The Siteimprove SEO module notifies users about pages that are excluded by noindex/nofollow. This article is intended to explain the difference between noindex and nofollow metatags, when to use them and how these tags affect web indexing and Search Engine Result Pages (SERPs).
Both noindex and nofollow are a part of the Robot Exclusion Protocol (REP), the standard for controlling how webpages on your site are indexed. Let's take a look at some examples of noindex and nofollow and how they control access and indexing of your website by Google and other search engines.
What is noindex and when to use it?
Usually when Googlebot finds a page, it reads all the links on that page and then fetches those pages and indexes them. This is the basic process by which Googlebot "crawls" the web. This is useful as it allows Google to include all the pages on your site, as long as they are linked together. What if you do not want some pages on your site to appear in Google's index? This is where the noindex metatag is applied.
When you add a "noindex" metatag to a webpage, it tells the search engine that it cannot add the page onto its search index even though the search engine can crawl the page.
Articles in CNN’s Breaking News section may only appear for a few hours before being updated and moved to the Articles section. In this case CNN would want the full articles indexed, not the breaking news section with a short part of the full article.
So you could add a noindex tag on the articles, currently in the Breaking news section and remove the tag, once the article is not breaking news anymore.

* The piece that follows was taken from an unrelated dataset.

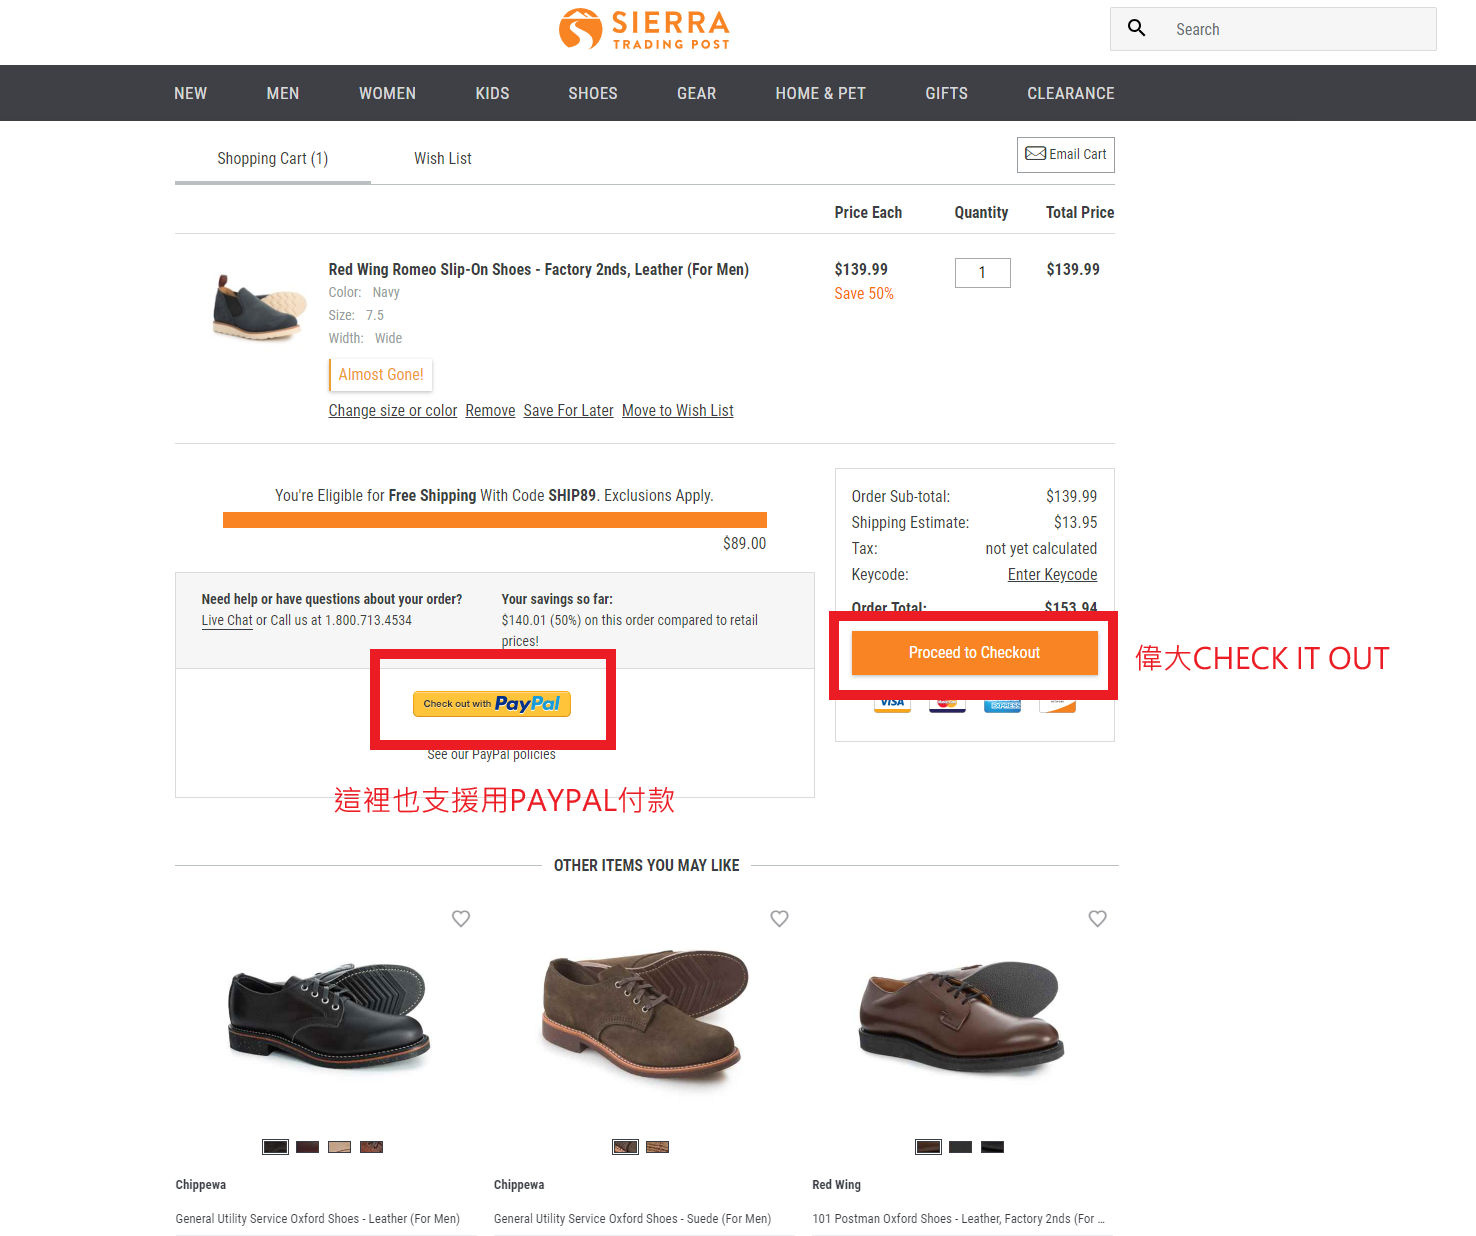Viewport: 1476px width, 1236px height.
Task: Remove the Red Wing shoes from cart
Action: click(x=490, y=410)
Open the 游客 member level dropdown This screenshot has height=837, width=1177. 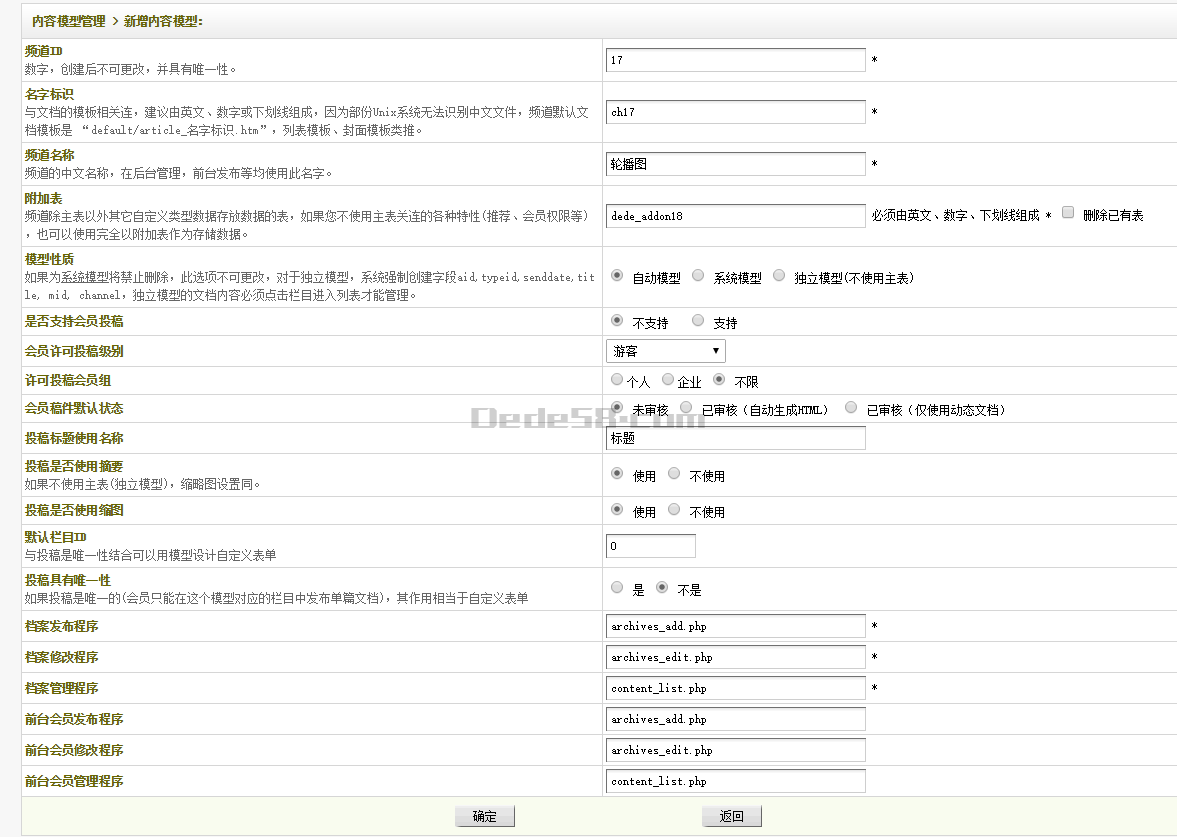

To turn regular links into noindex links, add "noindex" to the HTML code:
<a href="http://www.example.com" rel="noindex">Link text</a>
What is nofollow and when to use it?
Nofollow is a HTML attribute that instructs most search engines to refrain from following a link and thereby transfer value to the page linked to. Some SEO experts interpret this as a way of telling search engines that you do not trust or cannot vouch for the content of the link being linked to. So in short, if you do want a search engine to index your web page in search, but you don't want it to follow the links on that page; add a nofollow tag to your page.
To turn regular links into nofollow links, add "nofollow" to the HTML code*:
<a href="http://www.example.com" rel="nofollow">Link text</a>
*You can manually add the code by hand, but many CMS will automatically insert it when needed. Talk to your webmaster for advice.
When users search in Google with news related phrases, CNN would like their article sections (with articles) to be on top in SERPs, because articles are CNN’s most valuable asset.
It would not make sense to have their Login section at the top.
So a way to tell Google that articles are more important that logging in, CNN would add the nofollow tag to their login link.
Note: The Siteimprove crawler does not consider "noindex" or "nofollow" when determining what content to crawl. We crawl based on crawl settings.